As you see, peak performance with the amplifiers off is around 1.1 volts with SINAD of 101 dB which is excellent for an AVR. With the amps on, you are OK up to 1.4 volt output before it nose dives. So when selecting an external amplifier for channels beyond fronts, make sure it can output its maximum power at or below 1.4 volts (usually specified as "sensitivity").

Signal to noise ratio is about the same as 3600H as well:
View attachment 76023

32-tone test signal which simulates "music" shows more intermodulation distortion than the 3600H:
View attachment 76024

Here is the 3600H for reference:

index.php


The 3700H though evens the match by producing near perfect linearity (accuracy) score:

View attachment 76025

Back to intermodulation distortion, here is how it varies with level:

View attachment 76026

Jitter performance is the same as 3600H in both good and bad ways:

View attachment 76027

Coax/Toslink inputs generate a ton of jitter and spurious sidebands (tones). Levels are very low though so more of a visual distraction than what is audible. HDMI achieves a lower noise floor which indicates the other inputs suffer from random/broadband jitter. However, the HDMI jitter profile is different (blue) showing that better care could be put in there to isolate the DAC from what is around it.

The filter performance is decent:
View attachment 76028

The attenuation here is better than what we get in the higher end AVR-X6700H which is an interesting "reversal of fortunes:" (label on graph is wrong -- should say AVR-X6700H)

index.php


Poor attenuation usually makes our broadband distortion+noise versus frequency worse. So good thing the filtering is better in 3700H:

View attachment 76029

HEOS Streaming Performance
Here is a quick test which shows streaming performance to be similar to HDMI/Coax inputs:

View attachment 76044

AVR Amplifier Measurements
I have been testing Denon AVR amplifiers using CD input which I have found to not be digitized allowing us to see the true performance the amplifier rather than any processing blocks. Question has been raised as to what happens when you turn on signal processing such as bass management. Here is the answer:

View attachment 76030

The answer is naturally, the AVR will digitize such analog signals the moment you do that. As it should. Fortunately the Pure Direct button overrides that as show in red graph. Digitization is at high sample rate of 96 kHz which is nice. Note that level changes a bit so be careful if you are doing AB tests.

For the rest of these tests I will be using CD input in pure-direct with speakers set to large.

What to work on: Return the passage of the AVR measurement write-up starting with "Back to intermodulation" and going on through "is around it.". The material that comes next is from a different source.

Data section:
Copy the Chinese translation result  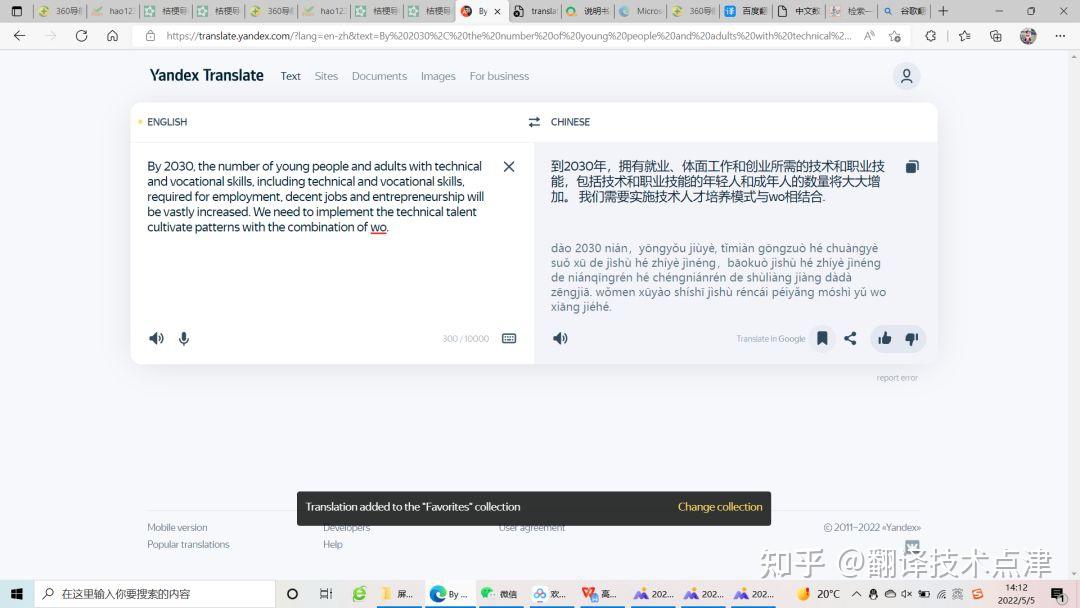click(x=911, y=166)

Correct answer:
Back to intermodulation distortion, here is how it varies with level:

View attachment 76026

Jitter performance is the same as 3600H in both good and bad ways:

View attachment 76027

Coax/Toslink inputs generate a ton of jitter and spurious sidebands (tones). Levels are very low though so more of a visual distraction than what is audible. HDMI achieves a lower noise floor which indicates the other inputs suffer from random/broadband jitter. However, the HDMI jitter profile is different (blue) showing that better care could be put in there to isolate the DAC from what is around it.